Vanishing Acts
- First edition
- Author: Jodi Picoult
- Language: English
- Genre: Family saga novel
- Publisher: Atria Books
- Publication date: 2005
- Publication place: United States
- Pages: 418
- ISBN: 9780743267649
- OCLC: 56617337

= Vanishing Acts =

2005 novel by Jodi Picoult

Vanishing Acts (2005) is the twelfth novel by the American author Jodi Picoult. The novel is set in rural New Hampshire, and the story focuses on Delia Hopkins, a missing persons' investigator, and her family, including her young daughter, Sophie, her widowed father, Andrew, and her search and rescue bloodhound, Greta.

== Plot ==
Delia Hopkins is a missing persons' investigator, who lives in New Hampshire with her widowed father Andrew and her young daughter Sophie.

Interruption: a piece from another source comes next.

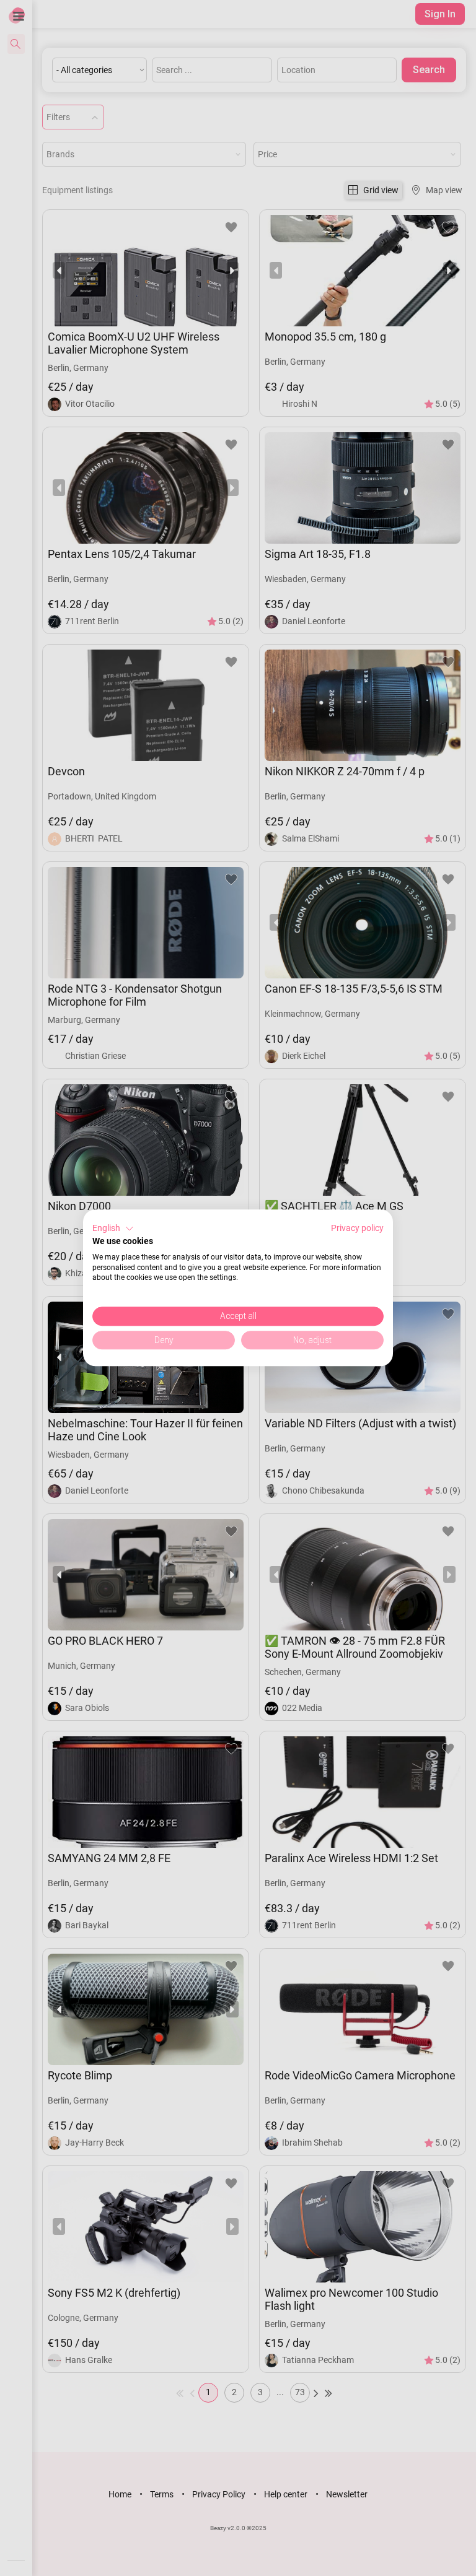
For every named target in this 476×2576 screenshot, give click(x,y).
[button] (113, 1228)
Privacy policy (357, 1228)
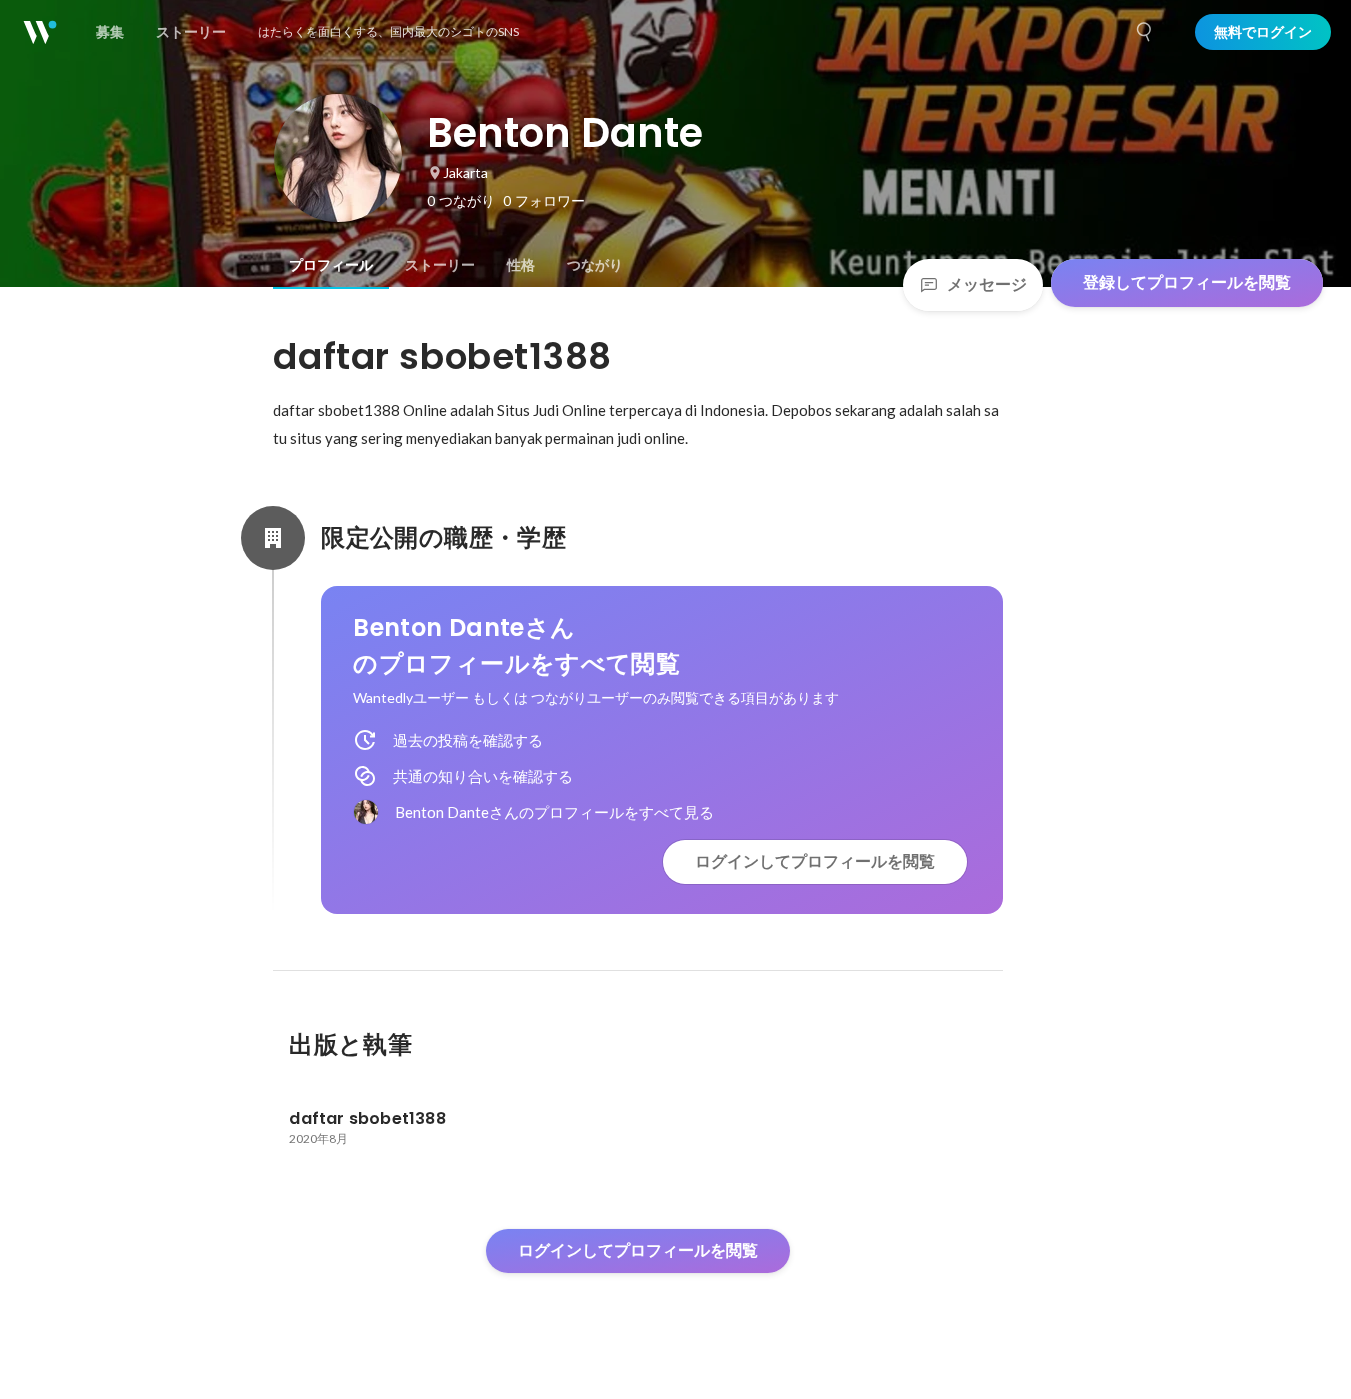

Delia works with her own search-and-rescue bloodhound to find missing people. Delia is on the verge of marrying Eric, a friend since childhood. Suddenly, she learns that her father has been arrested for her kidnapping as a young child.

== Narrative style ==
Vanishing Acts is narrated through the perspective of five characters, including Delia, Eric, Andrew, and Fitz. Additionally, each character's chapter is given a different font. In the alternating narrative technique each character takes turns narrating events that are unfolding in their lives. Picoult frequently employs this alternating narrative style in her writing, including in My Sister's Keeper, House Rules, Songs of the Humpback Whale, Change of Heart, Handle With Care, Sing You Home, Lone Wolf, and The Storyteller.